It says a lot about the state of our game that women have got stuck playing far more limited-overs cricket than Tests. But at least for the sake of our endeavour here - picking our dream XI for the last 25 years - we have a rich pool to choose from. So rich that batting behemoths like Alex Blackwell and Meg Lanning don't make it to the final ODI XI. However, the format's top five run-getters - Mithali Raj, Charlotte Edwards, Belinda Clark, Karen Rolton and Stafanie Taylor - do, so watch out! Rolton and Clark's Australian team-mate Cathryn Fitzpatrick, considered the fastest bowler in the world, is also in the XI, along with the woman who broke her world-record career wickets tally last year - Jhulan Goswami.
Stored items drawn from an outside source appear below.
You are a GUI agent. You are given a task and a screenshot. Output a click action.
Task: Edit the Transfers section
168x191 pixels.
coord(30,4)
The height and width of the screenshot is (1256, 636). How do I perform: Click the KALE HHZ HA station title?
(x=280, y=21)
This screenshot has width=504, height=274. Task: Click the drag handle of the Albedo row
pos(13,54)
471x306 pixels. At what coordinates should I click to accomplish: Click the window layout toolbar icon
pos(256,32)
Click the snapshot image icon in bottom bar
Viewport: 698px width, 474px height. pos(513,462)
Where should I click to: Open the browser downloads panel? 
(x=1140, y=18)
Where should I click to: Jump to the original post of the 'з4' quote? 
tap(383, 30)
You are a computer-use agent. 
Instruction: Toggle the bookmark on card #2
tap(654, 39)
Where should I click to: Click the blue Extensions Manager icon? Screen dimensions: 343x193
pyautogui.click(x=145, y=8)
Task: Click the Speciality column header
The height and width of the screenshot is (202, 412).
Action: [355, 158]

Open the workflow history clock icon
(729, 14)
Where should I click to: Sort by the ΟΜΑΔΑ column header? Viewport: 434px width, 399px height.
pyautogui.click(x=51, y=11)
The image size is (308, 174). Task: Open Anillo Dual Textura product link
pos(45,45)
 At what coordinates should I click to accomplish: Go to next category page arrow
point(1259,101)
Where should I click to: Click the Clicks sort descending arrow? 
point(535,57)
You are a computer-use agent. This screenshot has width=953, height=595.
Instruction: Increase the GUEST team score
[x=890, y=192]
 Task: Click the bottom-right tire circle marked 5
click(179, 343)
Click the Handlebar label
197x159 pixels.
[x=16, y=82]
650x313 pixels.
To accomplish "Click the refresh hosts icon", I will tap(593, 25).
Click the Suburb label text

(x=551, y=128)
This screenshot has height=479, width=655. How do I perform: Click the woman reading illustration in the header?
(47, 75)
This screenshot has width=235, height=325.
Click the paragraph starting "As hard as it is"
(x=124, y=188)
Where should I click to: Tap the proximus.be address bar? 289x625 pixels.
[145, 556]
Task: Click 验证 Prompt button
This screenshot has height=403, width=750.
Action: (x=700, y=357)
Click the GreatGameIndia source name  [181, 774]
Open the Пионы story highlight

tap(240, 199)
The side reflects the dominance of Australia and England in the game - seven players, all World Cup winners, are from these two teams, although New Zealand, the only other team to win a World Cup in this 25-year period, isn't represented at all.
Six players were picked by unanimous choice, one got four votes, and two were tied. [see sidebar for jury and method]
Clark's impact on - and legacy to - the women's game was quite simply enormous. She wasn't just one of the best female batsmen of all time, she was also captain and chief executive of Women's Cricket Australia. She led an unbeaten side to the 2005 World Cup and averaged 47.49 in ODIs.
Did you know?
Clark averaged 60.57
in World Cup games, the highest among the five batsmen with 1000-plus World Cup runs.
In a career spanning 20 years, "Lottie" was women's cricket in England. From her debut as a 16-year-old through her ten-year tenure as captain, Edwards developed both as a prolific run-scorer and innovator, as well as a fiercely competitive leader. Only India's Mithali Raj has made more runs than Edwards in ODIs. The player who had to wear culottes and buy her first England blazer was influential through the game's transition from an amateur sport to a fully professional one at the highest level, fighting for women's recognition all the way.
Before a ball was bowled in the 2017 World Cup, Raj claimed one of its defining moments: a withering takedown of a journalist
who asked her who her favourite male player was. Days later she was reading Rumi on the boundary before unfurling a typical display of glorious driving in a floppy, wide brimmed hat. Whatever happens around her, the unflappable Raj has always just got on with the job of scoring runs: she is the only batsman to have scored more than 6000 runs in ODIs
. She led India to their first World Cup final in 2005, where they lost to Australia. But while their 2017 campaign also ended in a loss in the final, the impact made by Raj and her side on fans in India was enormous.
Which cricket fan doesn't love a skilful opening lefty? Rolton was that and more: combined with a technique that gave her the ability to score fluently, her natural strength made her one of the pioneers of true power-hitting in the women's game. Rolton became captain upon Belinda Clark's retirement and had immediate success, leading Australia to a series victory over India
. But perhaps her finest moment came in 2005, when her Player-of-the-Match performance
in the World Cup final was instrumental in Australia claiming the title.
Did you know?
Rolton was at her best on the biggest stage. She averaged a whopping 74.92 in World Cup matches
, the highest average of all 28 batsmen who have scored more than 500 World Cup runs.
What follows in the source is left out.